Злость понемногу улеглась, словно притаилась в нем, свернувшись в плотный клубок. Симо никак не удавалось его распутать, хотя он уже не раз передумал события сегодняшнего вечера.

Была пора ранней осени, когда еще стоят погожие, теплые дни. Сегодня, как и всегда по субботам, Симо пришел с работы раньше обычного. Попарившись в доброй бане, он побрился и выпил крепкого чая. Потом подсел к окну отдохнуть, и приятная истома разлилась по натруженному телу лесоруба, уставшего после тяжелой трудовой недели.

Симо Куйсма любил это место у окна. Отсюда просматривалась вся улица. Маленький Валерик возился возле отца и, пыхтя и посапывая, изо всех сил старался разогнуть его руку. Но не под силу это малышу: крепкой и мускулистой была отцовская рука. Валерик не смог разжать даже пальцы. Что ни говори, а сорок лет – солидная разница в возрасте, да и с коренным лесорубом хоть кому нелегко потягаться.

Юнтунены, их соседи, обещали зайти к ним.

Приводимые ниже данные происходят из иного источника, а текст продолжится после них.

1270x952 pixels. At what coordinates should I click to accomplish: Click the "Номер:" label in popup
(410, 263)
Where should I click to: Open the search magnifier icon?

Как бы мимоходом бросила мужу Сусанна: «Грозились заскочить, чтобы вместе посумерничать». В субботних вечерах есть своя прелесть. Приятно сознавать, что завтра утром не надо спешить спозаранку в лес. Субботним вечерком можно посидеть, поболтать с друзьями о том о сем, послушать последние известия… Симо Куйсма охотно и порой горячо обсуждал мировые события, хотя по натуре он был тихим, немногословным человеком.

Но сегодня все пошло кувырком. И потому эта тоска, камнем давящая Симо. И потому несколько часов уже сидит он тут, в ольховнике.

Как и в прошлый раз, перепалка началась из-за Кертту. Симо не видит ничего плохого в том, что любит свою дочь от первого брака. Имеет же он право любить своих детей.

Кертту живет и учится в райцентре, в школе-интернате. Отцу она кажется такой хрупкой, худенькой. Нынешней осенью она пошла в восьмой класс, и это была их радость – его и ее…

Кертту бывала у них редко, да и то почти всегда уходила с обидой. Так случилось и сегодня.

Девочка пришла под вечер, когда на небе золотилась еще поздняя зорька. Увидев с порога, что мачехи нет дома, обрадованная Кертту повисла у Симо на шее.

Симо Куйсма все еще чувствует на себе теплые, ласковые руки дочери. И отцу хочется навсегда сохранить в душе светлую радость, охватившую его тогда. Как нужны они друг другу! Да и что в этом удивительного, ведь они родные – отец и дочь.

Кертту шепнула ему на ухо всего лишь несколько слов, но они запали отцу в душу. Для него это был ласковый привет из того юного мира, в котором живет Кертту. Несколько теплых слов… От них ему будет радости на много дней.

Они согреют его и на лесной делянке, когда он с бригадой тысячников будет валить лес. Хорошо ему будет от дочкиных слов и тогда, когда он, усталый, вернется домой, зная, что еще один день прожит не зря, прожит для людей, для Валерика, Кертту, Сусанны…

«Папочка!.. Мне скучно без тебя, папа».

Симо было удивительно приятно слышать, что Кертту тянет к отцу. Тоскует девочка, конечно, и по матери, но той нет уже в живых. Ласково обняв хрупкую фигурку дочери, Симо Куйсма долго смотрел сегодня на нее. Светлые волосы Кертту показались ему еще мягче, а редкие веснушки вовсе не портили ее застенчивого лица. Глаза у нее были материны – большие, мечтательные.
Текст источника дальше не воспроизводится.